Aslı Erdoğan: ‘I’m jailed by a judge who hasn’t read my book’

15:02

JINHA

ISTANBUL – Aslı Erdoğan has sent a message from prison, saying: “I was imprisoned by prosecutors and judges who are totally unaware that I am an internationally known writer, who haven’t read my book or even a single thing written by me. This could only happen with the tragicomic cultural level of our country!”

Aslı Erdoğan, a writer and member of the advisory board of forcibly closed newspaper Özgür Gündem, has been imprisoned since August 19 at Bakırköy Closed Women’s Prison in Istanbul. Aslı responded to questions from newspaper Evrensel via her lawyer. Aslı’s prison interview continues, in part:

“’Writer, journalist, academic, lawyer! Your title doesn’t matter; you will pay!’ So said the political powers a few months ago. From their perspective, we’re all in the same bag: that of those who will be burned at the first opportunity because they don’t agree with the state’s official opinion. In fact, each of us is a unique individual; and each of us has been brutally wrenched from our lives. For each of us, it was our right to a fair trial that was violated first. With every newspaper and journalist silenced, the people’s right to the news is being violated. With every academic threatened, the production of ideas and a critical approach are being cut off. With lawyers being imprisoned, society’s right to defense is being threatened.

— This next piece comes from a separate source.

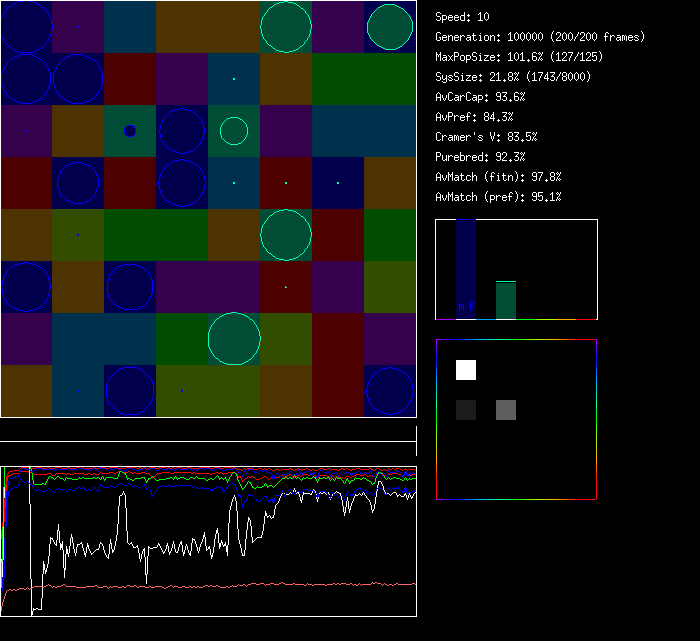
Task: Click the MaxPopSize statistic line
Action: click(x=519, y=57)
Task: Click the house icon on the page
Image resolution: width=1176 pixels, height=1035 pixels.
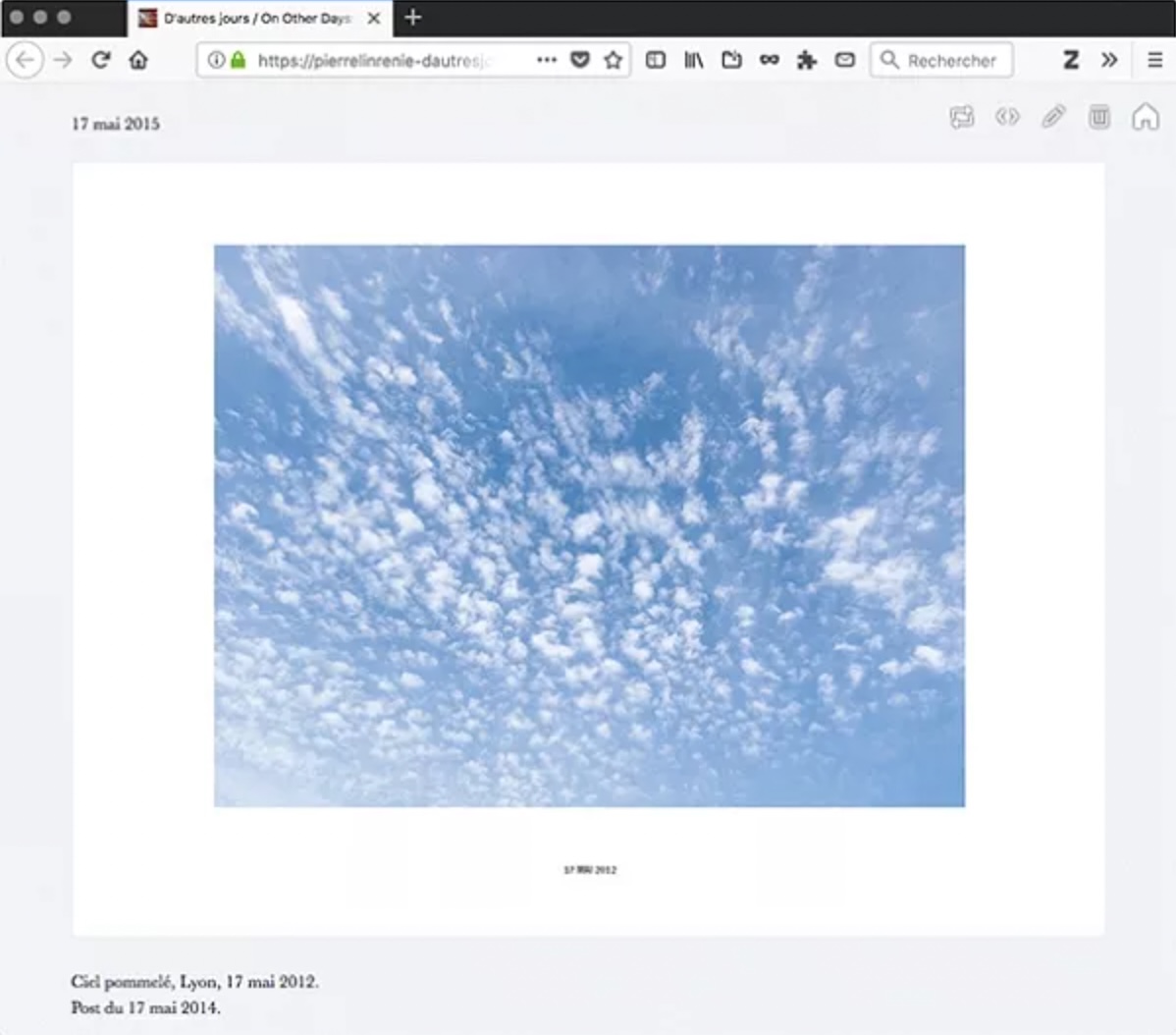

“Because all of these individuals wished for that which is every human’s most natural desire, peace; because they questioned the state’s official history; and because they called on the state to respect universal human rights, let alone its own laws, they are packing the prisons. In short, with us, it is thought and historic conscience that is being executed without trial. As for me, I’m just a writer. Being a writer isn’t a title; it’s the act of taking up the words, ‘the situation of humanity.’ With every person of letters being silenced, it is the human voice that they actually intend to keep us from hearing.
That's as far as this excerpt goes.